Like many families in this dense, forested region of hills, deep valleys and meandering streams, Smith’s roots run deep. Her family has lived in Knott County for five generations. They’ve built connections with people that have sustained them, even as an area long mired in poverty has hemorrhaged more jobs with the collapse of the coal industry.
After from nearby Troublesome Creek swamped her rental trailer, Smith moved in with her mother. At age 50 she is disabled, suffering from a chronic breathing disorder, and knows she won’t be going back to where she lived; her landlord told her he won’t put trailers back in the same spot. Smith, who didn’t have insurance, doesn’t know what her next move will be.
“I’ve cried until I really can’t cry no more,” she said. “I’m just in shock. I don’t really know what to do now.”
For many people who lost their homes, connections with family and neighbors will only grow in importance in the aftermath of the floods, which wiped out homes and businesses and engulfed small towns. Still, in a part of the state that includes seven of the 100 poorest counties in the nation, according to the U.S. Census Bureau, they may not be enough for people already living on the margins.

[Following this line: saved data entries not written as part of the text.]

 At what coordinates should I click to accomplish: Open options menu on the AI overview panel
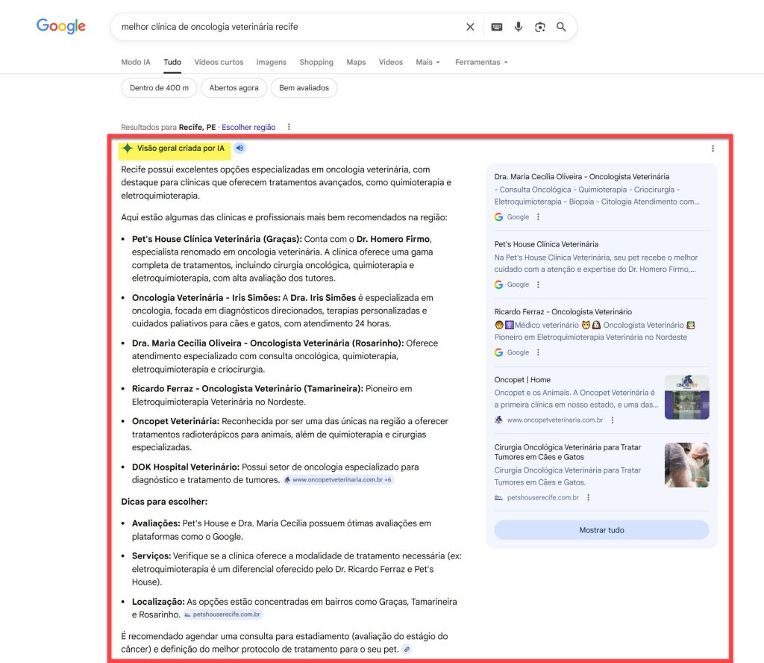click(713, 149)
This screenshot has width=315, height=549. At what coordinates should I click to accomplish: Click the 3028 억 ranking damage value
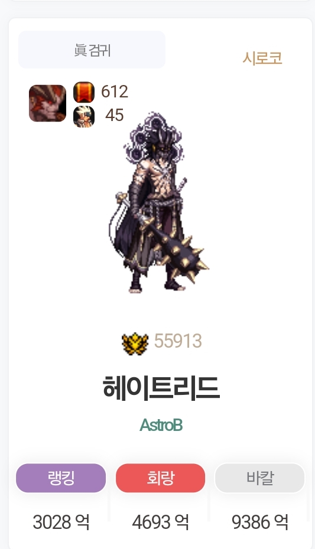pyautogui.click(x=61, y=522)
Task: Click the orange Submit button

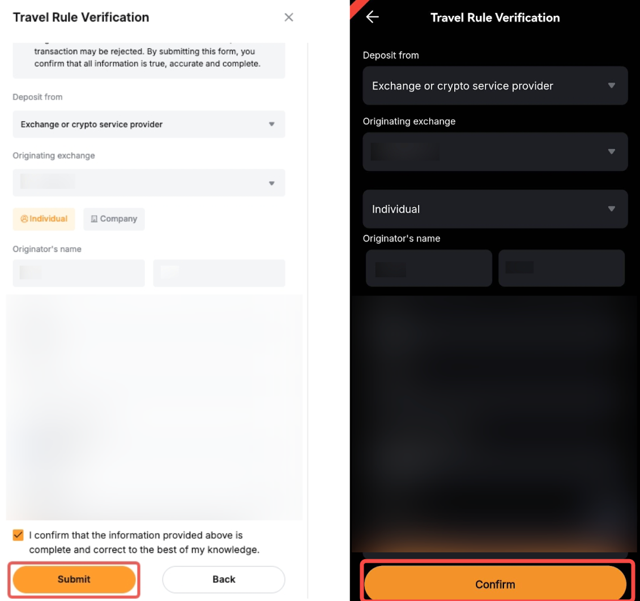Action: point(74,579)
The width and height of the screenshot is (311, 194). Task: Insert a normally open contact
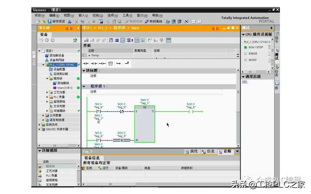86,64
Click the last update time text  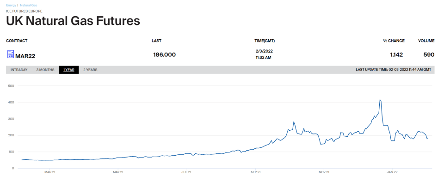click(394, 70)
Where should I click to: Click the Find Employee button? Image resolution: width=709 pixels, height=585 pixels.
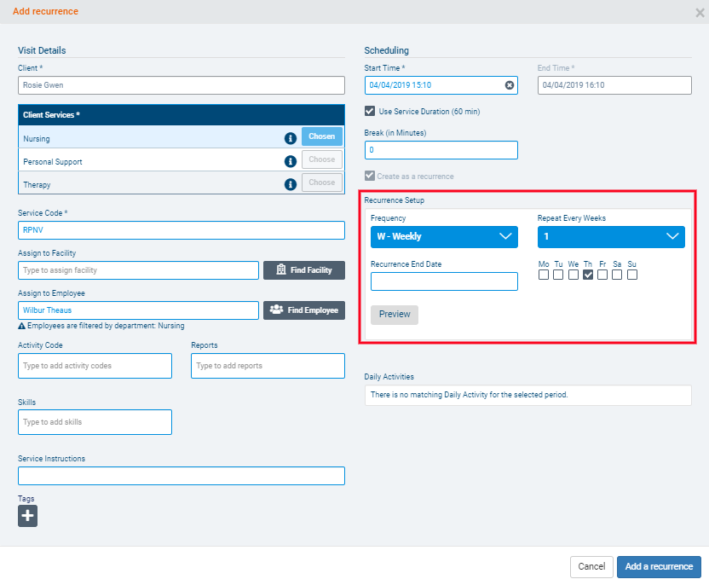coord(304,310)
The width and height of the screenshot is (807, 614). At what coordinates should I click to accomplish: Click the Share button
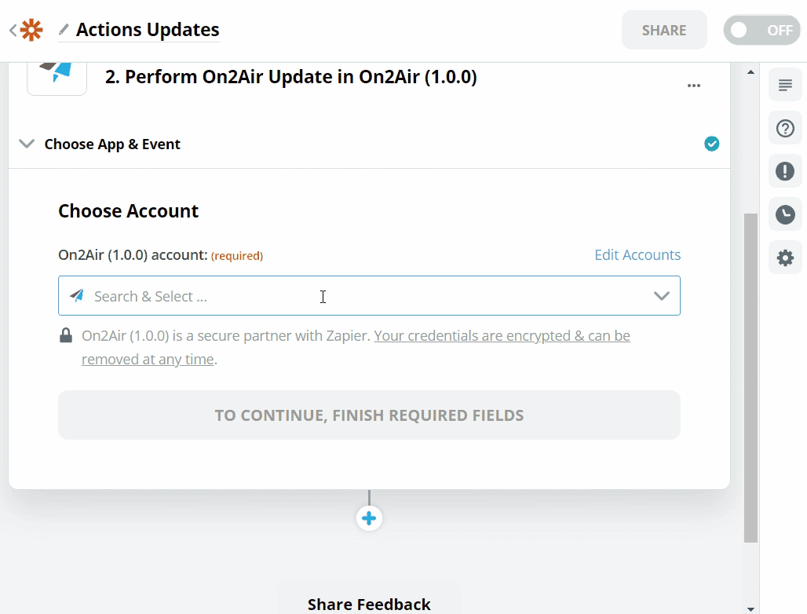point(664,31)

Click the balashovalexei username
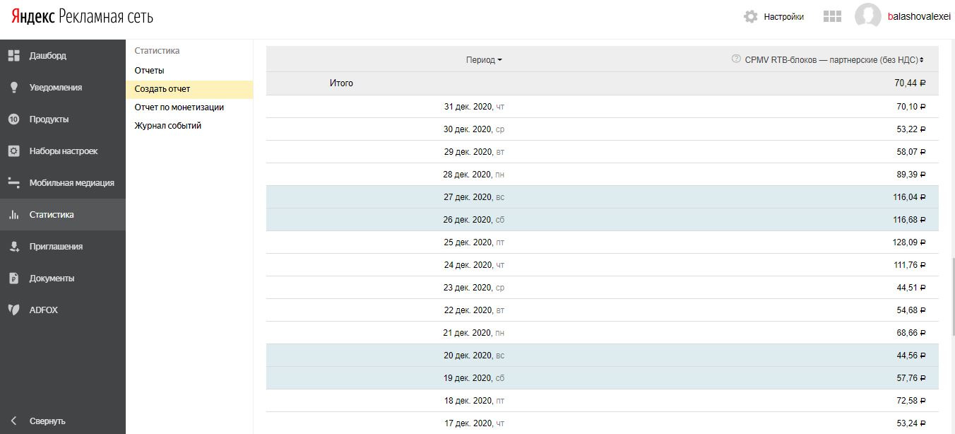[919, 17]
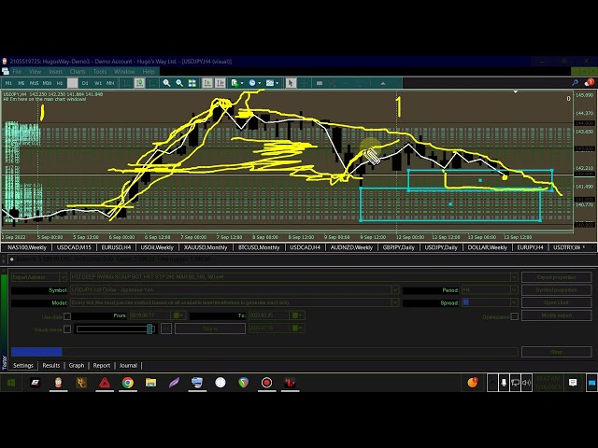Click the zoom in magnifier icon

tap(167, 83)
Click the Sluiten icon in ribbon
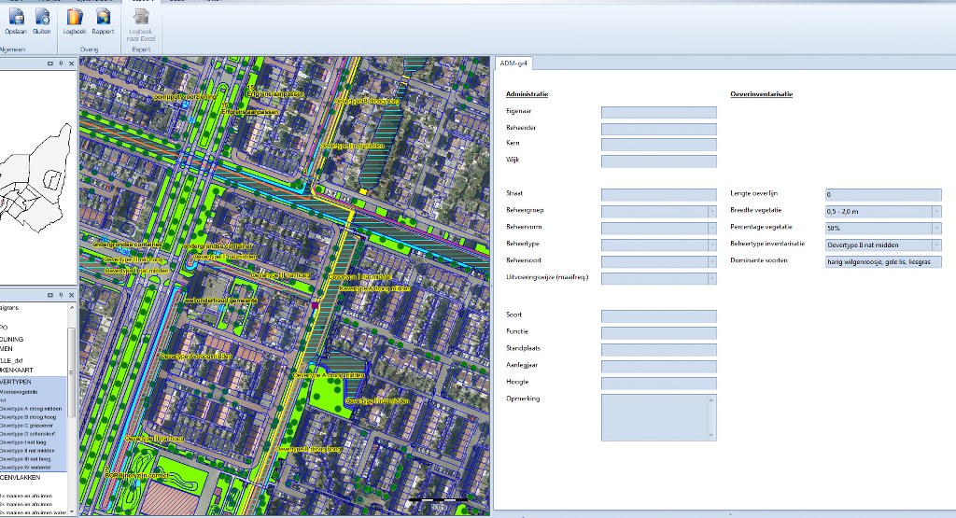The image size is (956, 518). (42, 17)
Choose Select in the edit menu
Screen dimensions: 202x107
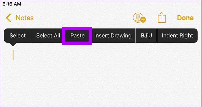click(x=18, y=35)
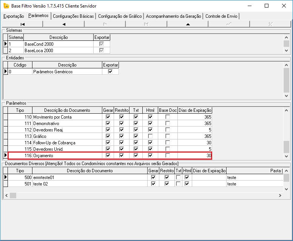This screenshot has height=241, width=293.
Task: Click the application icon in title bar
Action: [x=5, y=6]
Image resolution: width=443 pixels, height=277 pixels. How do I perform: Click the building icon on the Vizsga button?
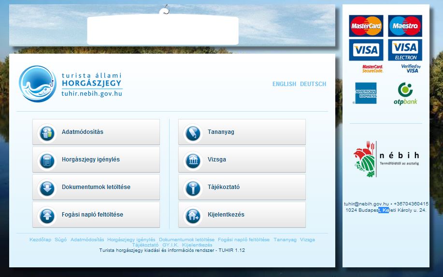pyautogui.click(x=193, y=160)

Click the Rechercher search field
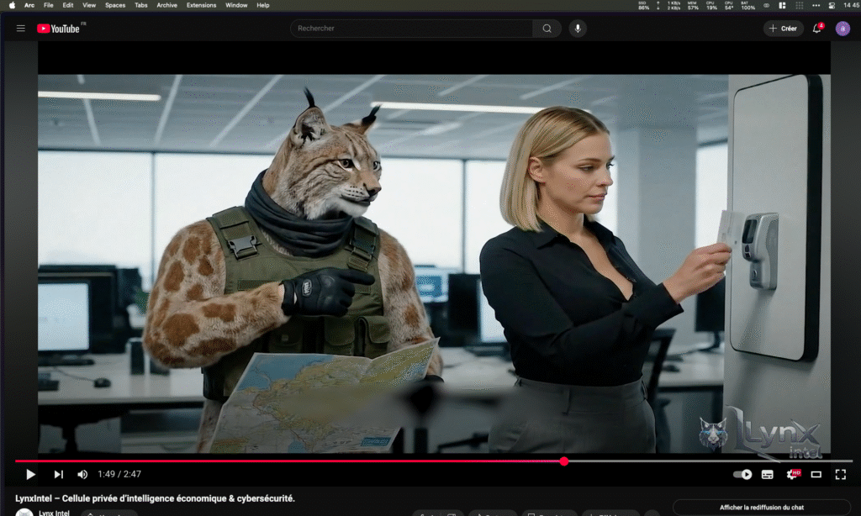pyautogui.click(x=412, y=28)
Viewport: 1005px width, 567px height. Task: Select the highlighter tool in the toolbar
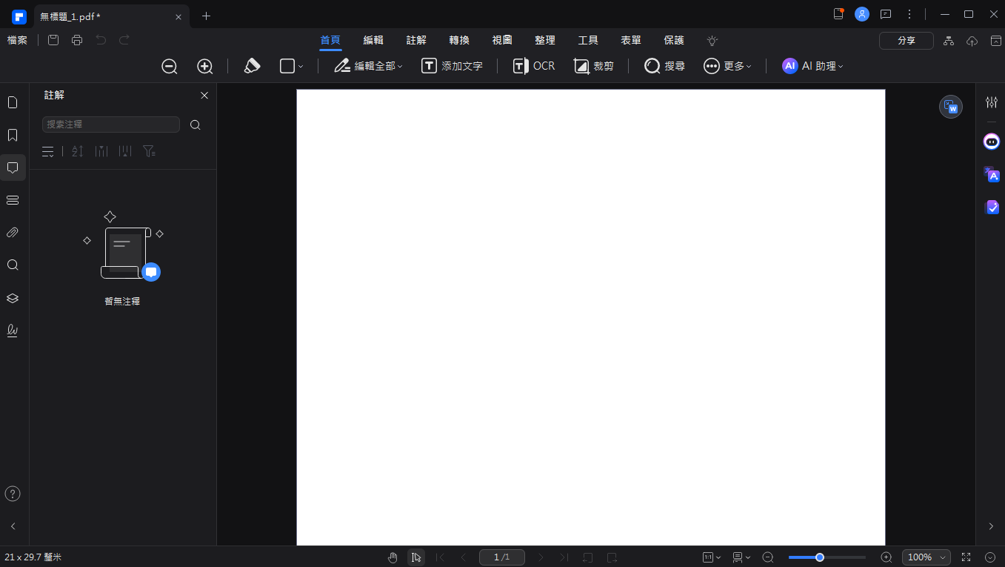(x=252, y=66)
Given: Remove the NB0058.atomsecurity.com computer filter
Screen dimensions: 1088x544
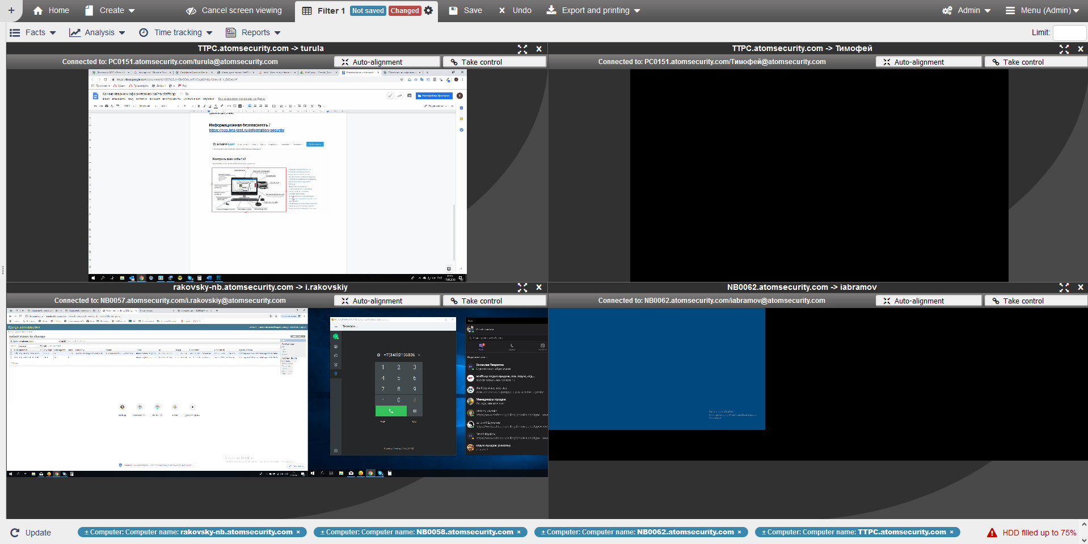Looking at the screenshot, I should click(518, 532).
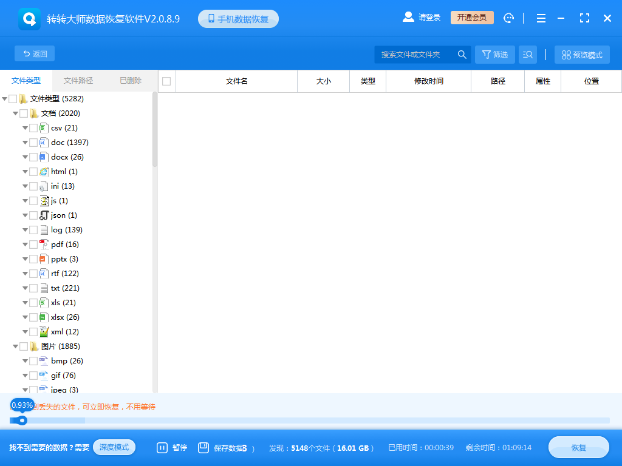Open the 手机数据恢复 phone recovery mode

238,18
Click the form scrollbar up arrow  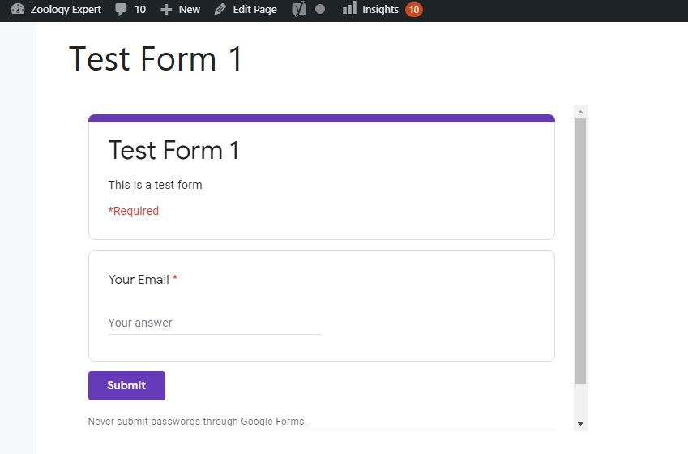click(580, 111)
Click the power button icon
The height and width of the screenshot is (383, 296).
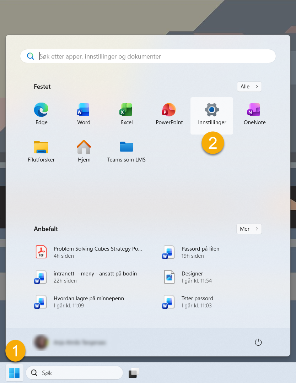(258, 342)
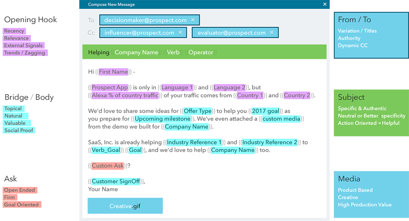Select the Custom Ask placeholder
409x221 pixels.
tap(108, 166)
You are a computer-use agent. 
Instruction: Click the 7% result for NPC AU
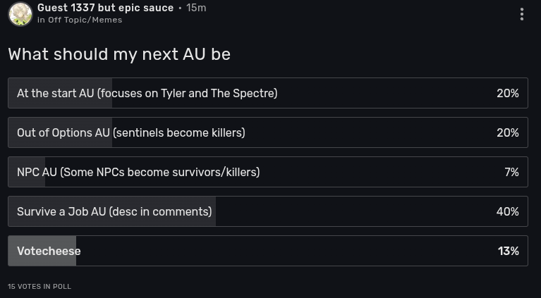coord(511,172)
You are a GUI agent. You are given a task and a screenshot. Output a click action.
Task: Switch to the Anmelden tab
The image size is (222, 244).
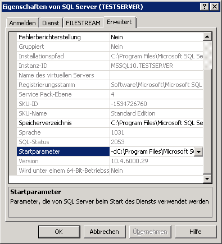pyautogui.click(x=22, y=23)
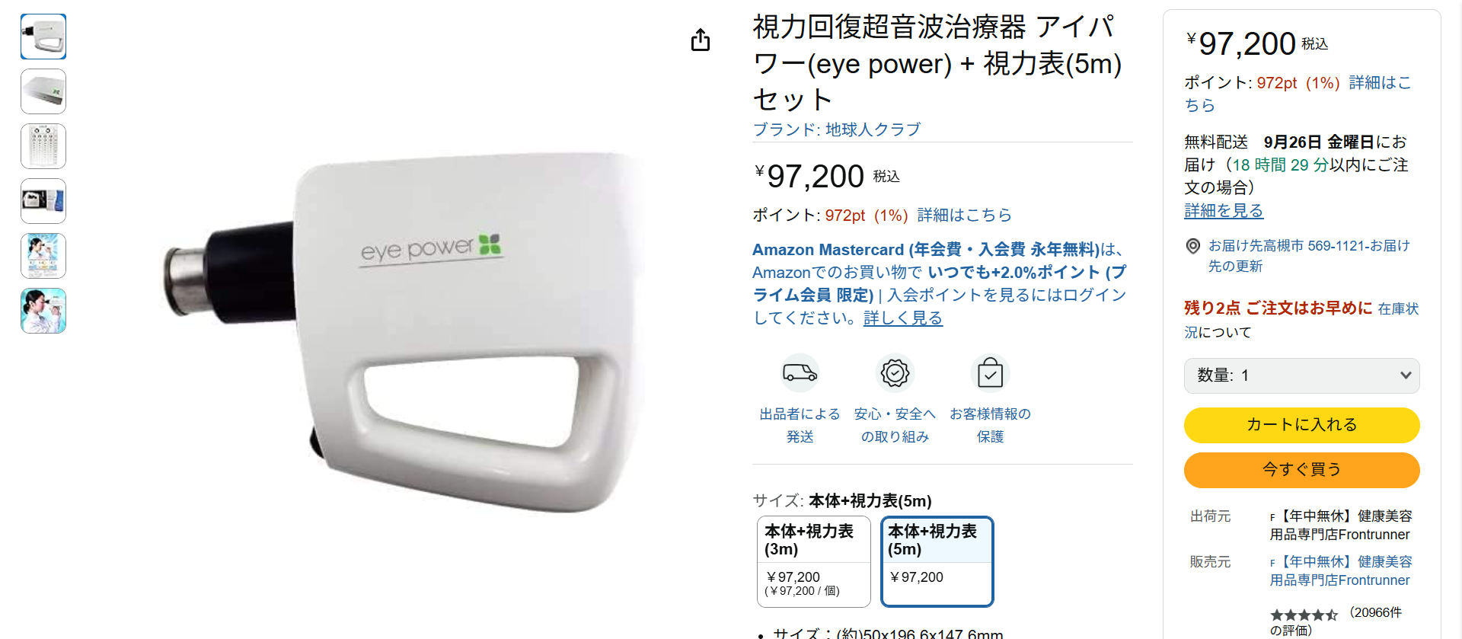View the thumbnail of woman using device
This screenshot has height=639, width=1462.
pos(43,311)
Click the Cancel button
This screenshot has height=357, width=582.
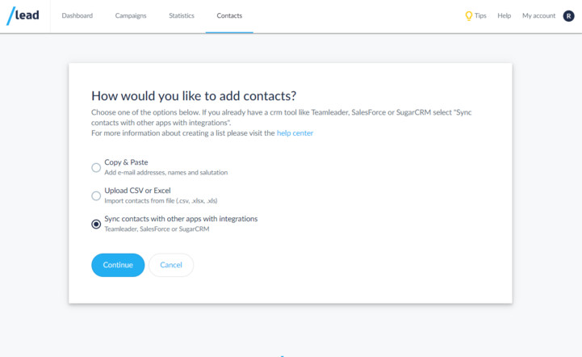point(171,265)
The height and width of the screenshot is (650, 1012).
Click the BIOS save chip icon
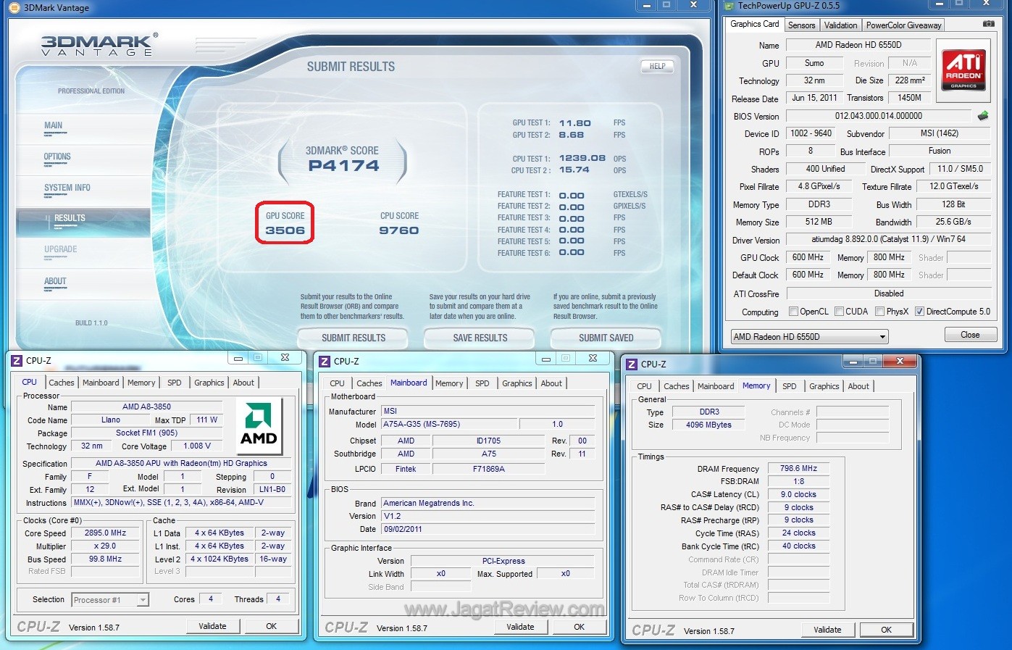[x=983, y=116]
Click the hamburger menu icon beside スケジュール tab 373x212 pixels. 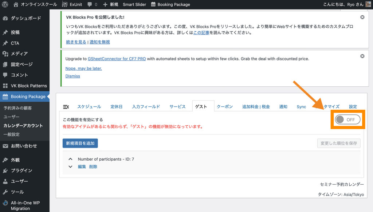point(66,107)
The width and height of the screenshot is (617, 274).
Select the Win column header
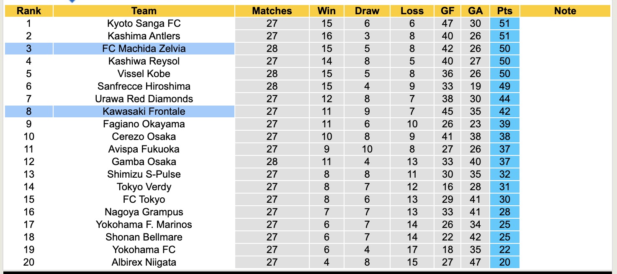click(326, 11)
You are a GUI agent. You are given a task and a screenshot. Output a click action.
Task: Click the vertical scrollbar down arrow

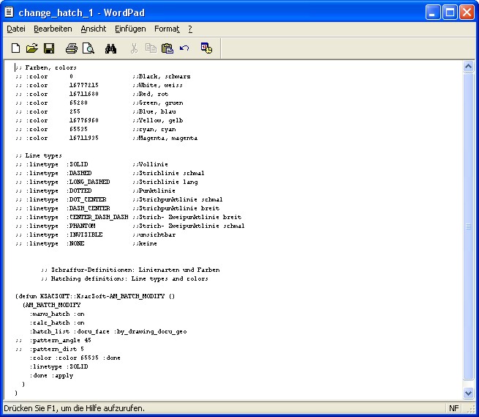(x=469, y=394)
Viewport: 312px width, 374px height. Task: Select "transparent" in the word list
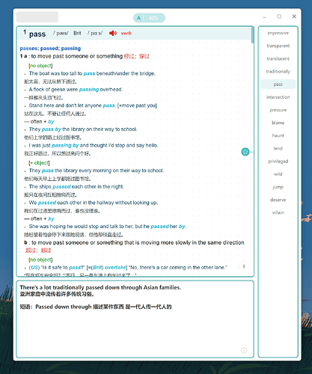pos(278,46)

“People who are poor in east Kentucky are really some of the most disadvantaged people in our entire country,” said Evan Smith, an attorney with the Appalachian Research and Defense Fund, which provides free legal services for low-income and vulnerable people. “And for those who have now lost vehicles, homes, loved ones, it’s hard for me to see how they bounce back from this.”
“I mean, people will,” Smith added. “People are more resilient than we can imagine at times. But without some type of state and national help, I don’t know what we’re going to do.”
He thinks some people who can afford to leave will do so, with younger people — less likely than their elders to try to rebuild where they are — more likely to look for jobs elsewhere.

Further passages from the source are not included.